— BEGIN —

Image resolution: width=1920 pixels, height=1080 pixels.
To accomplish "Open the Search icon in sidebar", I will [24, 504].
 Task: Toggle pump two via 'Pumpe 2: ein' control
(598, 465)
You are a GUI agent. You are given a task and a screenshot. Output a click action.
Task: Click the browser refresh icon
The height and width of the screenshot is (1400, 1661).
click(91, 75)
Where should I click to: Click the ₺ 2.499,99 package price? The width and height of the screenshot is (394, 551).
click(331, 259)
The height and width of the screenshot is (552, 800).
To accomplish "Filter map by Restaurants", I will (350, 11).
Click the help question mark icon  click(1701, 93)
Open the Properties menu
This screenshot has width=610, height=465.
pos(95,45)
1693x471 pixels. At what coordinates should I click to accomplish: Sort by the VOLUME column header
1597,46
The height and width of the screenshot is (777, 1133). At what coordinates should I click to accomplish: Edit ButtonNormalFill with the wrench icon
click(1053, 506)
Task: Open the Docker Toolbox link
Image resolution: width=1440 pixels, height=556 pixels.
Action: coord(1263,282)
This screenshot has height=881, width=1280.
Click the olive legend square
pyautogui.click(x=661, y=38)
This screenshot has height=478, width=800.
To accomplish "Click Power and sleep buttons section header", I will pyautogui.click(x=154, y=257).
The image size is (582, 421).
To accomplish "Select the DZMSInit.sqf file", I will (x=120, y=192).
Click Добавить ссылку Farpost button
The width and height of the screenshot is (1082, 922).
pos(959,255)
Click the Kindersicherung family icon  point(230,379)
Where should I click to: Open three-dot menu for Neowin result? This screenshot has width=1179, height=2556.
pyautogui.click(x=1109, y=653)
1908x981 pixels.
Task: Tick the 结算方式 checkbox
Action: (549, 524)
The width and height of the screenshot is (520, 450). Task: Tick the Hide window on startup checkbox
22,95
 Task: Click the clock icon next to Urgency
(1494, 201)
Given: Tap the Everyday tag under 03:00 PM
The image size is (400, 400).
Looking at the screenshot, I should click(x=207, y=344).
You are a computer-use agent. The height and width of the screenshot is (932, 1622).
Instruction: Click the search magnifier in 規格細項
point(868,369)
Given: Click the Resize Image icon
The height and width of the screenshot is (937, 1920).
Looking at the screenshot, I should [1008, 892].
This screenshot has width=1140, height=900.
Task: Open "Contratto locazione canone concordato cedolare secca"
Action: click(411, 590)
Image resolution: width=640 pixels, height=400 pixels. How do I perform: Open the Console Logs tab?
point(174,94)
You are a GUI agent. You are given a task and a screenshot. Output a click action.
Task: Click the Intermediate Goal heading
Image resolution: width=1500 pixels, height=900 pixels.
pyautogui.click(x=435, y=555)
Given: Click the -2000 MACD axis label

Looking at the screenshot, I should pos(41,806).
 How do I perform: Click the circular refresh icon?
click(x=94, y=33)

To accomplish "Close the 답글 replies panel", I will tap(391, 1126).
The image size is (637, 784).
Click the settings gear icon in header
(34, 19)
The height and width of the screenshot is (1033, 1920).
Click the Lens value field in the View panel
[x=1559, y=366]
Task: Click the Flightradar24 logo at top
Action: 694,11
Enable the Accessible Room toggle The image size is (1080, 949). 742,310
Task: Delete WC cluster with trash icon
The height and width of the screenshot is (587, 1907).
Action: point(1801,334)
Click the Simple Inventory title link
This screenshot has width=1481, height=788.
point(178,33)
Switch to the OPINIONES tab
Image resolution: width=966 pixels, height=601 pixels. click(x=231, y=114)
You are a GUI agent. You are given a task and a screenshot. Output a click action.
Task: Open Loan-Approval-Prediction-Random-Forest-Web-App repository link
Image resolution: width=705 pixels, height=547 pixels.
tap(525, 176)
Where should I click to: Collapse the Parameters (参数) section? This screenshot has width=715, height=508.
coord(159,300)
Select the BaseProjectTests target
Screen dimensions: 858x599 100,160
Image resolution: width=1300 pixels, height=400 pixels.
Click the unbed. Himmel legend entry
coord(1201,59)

— END —

- [SET TASK]: Extract all of the lines above, copying each one exactly.

- [WORKED SOLUTION]:
Image resolution: width=1920 pixels, height=1080 pixels.
To accomplish "Open the Search icon in sidebar", I will [24, 504].
 Task: Toggle pump two via 'Pumpe 2: ein' control
(598, 465)
You are a GUI agent. You are given a task and a screenshot. Output a click action.
Task: Click the browser refresh icon
The height and width of the screenshot is (1400, 1661).
click(91, 75)
Where should I click to: Click the ₺ 2.499,99 package price? The width and height of the screenshot is (394, 551).
click(331, 259)
The height and width of the screenshot is (552, 800).
To accomplish "Filter map by Restaurants", I will (350, 11).
Click the help question mark icon  click(1701, 93)
Open the Properties menu
This screenshot has width=610, height=465.
pos(95,45)
1693x471 pixels. At what coordinates should I click to accomplish: Sort by the VOLUME column header
1597,46
The height and width of the screenshot is (777, 1133). At what coordinates should I click to accomplish: Edit ButtonNormalFill with the wrench icon
click(1053, 506)
Task: Open the Docker Toolbox link
Image resolution: width=1440 pixels, height=556 pixels.
Action: coord(1263,282)
This screenshot has height=881, width=1280.
Click the olive legend square
pyautogui.click(x=661, y=38)
This screenshot has height=478, width=800.
To accomplish "Click Power and sleep buttons section header", I will pyautogui.click(x=154, y=257).
The image size is (582, 421).
To accomplish "Select the DZMSInit.sqf file", I will (x=120, y=192).
Click Добавить ссылку Farpost button
The width and height of the screenshot is (1082, 922).
pos(959,255)
Click the Kindersicherung family icon  point(230,379)
Where should I click to: Open three-dot menu for Neowin result? This screenshot has width=1179, height=2556.
pyautogui.click(x=1109, y=653)
1908x981 pixels.
Task: Tick the 结算方式 checkbox
Action: (549, 524)
The width and height of the screenshot is (520, 450). Task: Tick the Hide window on startup checkbox
22,95
 Task: Click the clock icon next to Urgency
(1494, 201)
Given: Tap the Everyday tag under 03:00 PM
The image size is (400, 400).
Looking at the screenshot, I should click(x=207, y=344).
You are a computer-use agent. The height and width of the screenshot is (932, 1622).
Instruction: Click the search magnifier in 規格細項
point(868,369)
Given: Click the Resize Image icon
The height and width of the screenshot is (937, 1920).
Looking at the screenshot, I should [1008, 892].
This screenshot has width=1140, height=900.
Task: Open "Contratto locazione canone concordato cedolare secca"
Action: click(411, 590)
Image resolution: width=640 pixels, height=400 pixels. How do I perform: Open the Console Logs tab?
point(174,94)
You are a GUI agent. You are given a task and a screenshot. Output a click action.
Task: Click the Intermediate Goal heading
Image resolution: width=1500 pixels, height=900 pixels.
pyautogui.click(x=435, y=555)
Given: Click the -2000 MACD axis label

Looking at the screenshot, I should pos(41,806).
 How do I perform: Click the circular refresh icon?
click(x=94, y=33)

To accomplish "Close the 답글 replies panel", I will tap(391, 1126).
The image size is (637, 784).
Click the settings gear icon in header
(34, 19)
The height and width of the screenshot is (1033, 1920).
Click the Lens value field in the View panel
[x=1559, y=366]
Task: Click the Flightradar24 logo at top
Action: 694,11
Enable the Accessible Room toggle The image size is (1080, 949). 742,310
Task: Delete WC cluster with trash icon
The height and width of the screenshot is (587, 1907).
Action: point(1801,334)
Click the Simple Inventory title link
This screenshot has width=1481, height=788.
point(178,33)
Switch to the OPINIONES tab
Image resolution: width=966 pixels, height=601 pixels. click(x=231, y=114)
You are a GUI agent. You are given a task and a screenshot. Output a click action.
Task: Open Loan-Approval-Prediction-Random-Forest-Web-App repository link
Image resolution: width=705 pixels, height=547 pixels.
tap(525, 176)
Where should I click to: Collapse the Parameters (参数) section? This screenshot has width=715, height=508.
coord(159,300)
Select the BaseProjectTests target
Screen dimensions: 858x599 100,160
Image resolution: width=1300 pixels, height=400 pixels.
Click the unbed. Himmel legend entry
coord(1201,59)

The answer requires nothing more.